A new study by Miguel Relloso and colleagues from the Hospital General Universitario Gregorio Marañón in Madrid, Spain, identifies the female sex hormonesas important regulators of the T helper (Th)17 response induced by sperm, and related to dendritic cells (DCs), the key professional antigen-presenting cells.
Sperm is a foreign antigen (material) and its contact with the female reproductive tract elicits an immune/inflammatory response. Of note, the mucosal immune system of the female reproductive tract (FRT) must be uniquely prepared to maintain the balance between the presence of commensal microbiota, sexually transmitted pathogens and allogeneic spermatozoa.
Thus, insemination is followed by an influx of neutrophils to the mucosa of the FRT. In humans, semen was shown to induce a local recruitment of leukocytes, detected only after coitus without a condom. Moreover, the presence of antisperm antibodies in females has been widely reported.
Dendritic cells (DCs) are professional antigen-presenting cells in the mucosa of the FRT. Upon contact with exogenous ligands or inflammatory cytokines, DCs migrate to draining lymph nodes, thereby promoting T-cell activation and polarization.
For example, intracellular pathogens promote Th1 responses, and extracellular fungi and bacteria are very efficient at promoting Th17 responses. IL-17 is required for host defense against fungal infections, because IL-17 recruits neutrophils to the site of infection and neutrophils are the cells that clear fungal infections.

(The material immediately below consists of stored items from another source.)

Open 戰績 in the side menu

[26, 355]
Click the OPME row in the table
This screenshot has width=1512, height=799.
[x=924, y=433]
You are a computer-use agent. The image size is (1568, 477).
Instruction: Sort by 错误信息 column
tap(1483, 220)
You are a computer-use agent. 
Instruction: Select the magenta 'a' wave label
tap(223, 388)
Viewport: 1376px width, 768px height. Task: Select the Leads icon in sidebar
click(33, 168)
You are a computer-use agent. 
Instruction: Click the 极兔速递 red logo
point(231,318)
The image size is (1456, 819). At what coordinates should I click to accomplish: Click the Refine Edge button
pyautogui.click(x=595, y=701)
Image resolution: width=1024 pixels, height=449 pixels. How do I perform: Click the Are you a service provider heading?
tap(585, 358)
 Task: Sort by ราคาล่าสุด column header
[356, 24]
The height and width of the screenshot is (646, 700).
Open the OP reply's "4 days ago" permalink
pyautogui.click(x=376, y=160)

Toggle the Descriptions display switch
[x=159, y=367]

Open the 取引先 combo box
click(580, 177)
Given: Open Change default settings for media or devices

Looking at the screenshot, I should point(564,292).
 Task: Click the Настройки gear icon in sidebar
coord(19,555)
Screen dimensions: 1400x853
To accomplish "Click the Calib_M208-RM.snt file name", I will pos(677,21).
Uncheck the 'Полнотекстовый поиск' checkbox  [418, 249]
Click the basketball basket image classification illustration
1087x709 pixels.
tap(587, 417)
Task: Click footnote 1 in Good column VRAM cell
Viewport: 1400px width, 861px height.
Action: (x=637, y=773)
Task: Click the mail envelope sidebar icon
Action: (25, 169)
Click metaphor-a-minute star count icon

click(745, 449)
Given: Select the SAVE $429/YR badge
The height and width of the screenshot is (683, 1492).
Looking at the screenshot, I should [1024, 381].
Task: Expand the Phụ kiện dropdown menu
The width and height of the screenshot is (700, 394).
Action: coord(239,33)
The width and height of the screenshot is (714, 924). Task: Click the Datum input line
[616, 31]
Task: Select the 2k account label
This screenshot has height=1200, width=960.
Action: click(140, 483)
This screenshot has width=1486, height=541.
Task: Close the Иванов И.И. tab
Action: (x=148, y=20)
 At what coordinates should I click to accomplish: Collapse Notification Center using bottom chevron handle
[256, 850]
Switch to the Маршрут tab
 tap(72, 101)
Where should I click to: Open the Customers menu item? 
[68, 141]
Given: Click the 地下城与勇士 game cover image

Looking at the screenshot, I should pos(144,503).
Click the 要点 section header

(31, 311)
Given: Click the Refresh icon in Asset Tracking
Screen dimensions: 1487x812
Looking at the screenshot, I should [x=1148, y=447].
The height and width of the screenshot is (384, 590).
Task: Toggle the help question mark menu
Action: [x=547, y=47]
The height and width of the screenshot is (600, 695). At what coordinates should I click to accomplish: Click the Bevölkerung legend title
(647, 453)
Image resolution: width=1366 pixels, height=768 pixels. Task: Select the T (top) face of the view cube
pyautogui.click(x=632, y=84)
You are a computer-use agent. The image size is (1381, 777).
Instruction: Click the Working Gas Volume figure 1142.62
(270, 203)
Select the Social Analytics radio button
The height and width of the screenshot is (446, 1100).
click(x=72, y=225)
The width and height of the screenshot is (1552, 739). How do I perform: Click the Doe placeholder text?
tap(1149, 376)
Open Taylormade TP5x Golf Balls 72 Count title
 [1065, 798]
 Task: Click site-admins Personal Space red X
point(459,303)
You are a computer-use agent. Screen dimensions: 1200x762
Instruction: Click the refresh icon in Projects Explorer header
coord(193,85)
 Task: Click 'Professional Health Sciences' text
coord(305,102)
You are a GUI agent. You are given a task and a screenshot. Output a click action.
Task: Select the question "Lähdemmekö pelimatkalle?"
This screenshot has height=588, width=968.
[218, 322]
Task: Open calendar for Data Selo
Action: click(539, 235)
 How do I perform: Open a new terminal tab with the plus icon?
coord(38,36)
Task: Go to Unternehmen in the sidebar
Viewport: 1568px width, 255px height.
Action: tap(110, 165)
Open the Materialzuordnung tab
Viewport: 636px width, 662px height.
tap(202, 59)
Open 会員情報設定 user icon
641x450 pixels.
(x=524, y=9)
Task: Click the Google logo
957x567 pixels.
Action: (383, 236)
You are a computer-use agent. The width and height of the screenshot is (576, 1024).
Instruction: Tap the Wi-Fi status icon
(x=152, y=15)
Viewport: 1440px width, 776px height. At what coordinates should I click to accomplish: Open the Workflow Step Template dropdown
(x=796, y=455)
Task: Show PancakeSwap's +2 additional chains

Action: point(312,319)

Sperm is considered as a weak immunogenic stimulus because it induces low IFN-γ levels, and in the female genital tract anti-sperm immunity has been linked almost exclusively to anti-sperm antibodies. Of note, male and female fungal infections are closely linked with infertility, which also generate high numbers of Th17 cells and high levels of IL-17A expression.
The group of Dr. Relloso hypothesized that the Th17 response could be linked to antisperm immunity. Thus, they investigated the Th17 antisperm response and found that sperm-primed DCs induce a Th17 response in the same way as do Candida albicans antigens.
Furthermore, they also hypothesized that female sex hormones can modulate the induction of the Th17 antisperm response to allow sperm to survive during ovulation. The investigators found that pretreatment with estradiol (E2) diminished the Th17 response, whereas pretreatment with diestrus hormones (progesterone [P] and lower E2) restored the pathogen-host equilibrium.
The investigators also set up C. albicans vaginal infections in hormonally treated ovariectomized mice. Three days after the inoculation, vaginal tissue was examined to detect C. albicans. E2-treated mice showed numerous filaments of C. albicans.
The investigators also detected lower levels of IL-17 and IL-22 in the sperm-pulsed co-culture supernatants after treatment with estrus levels of E2 compared with that after treatment with vehicle, P or diestrus levels of E2. Also, they detected low levels of IFN-γ in the sperm-pulsed co-cultures, in contrast to the C. albicans-pulsed co-cultures.
This study suggests that sperm-pulsed DCs are potent inducers of Th17 responses, and that the survival of the semen – the foreign material in the vagina, may depend mostly from the female hormonal status or environment. Thus, low Th17 response may allow the survival of allogeneic sperm, thus acquiring the ability to fertilize during estrus (with high E2 concentrations). During diestrus (low E2 and high P concentrations), DCs recover their antigen presentation efficiency.
In conclusion, while the role of fungal infections and Th17-related diseases in female infertility is well documented, the regulation of the Th17 response in antisperm immunity is poorly understood. This study is perhaps the first to link the Th17 response to anti-sperm immunity and its regulation by female sex hormones.
The authors propose that a robust and not-controlled Th17 response during estrus may represent an important factor that contributes to infertility. They also suggest that further insights into the hormonal regulation of the reproduction – infection balance and interactions may improve the diagnosis and treatment of fertility and infection problems related to the female genital tract.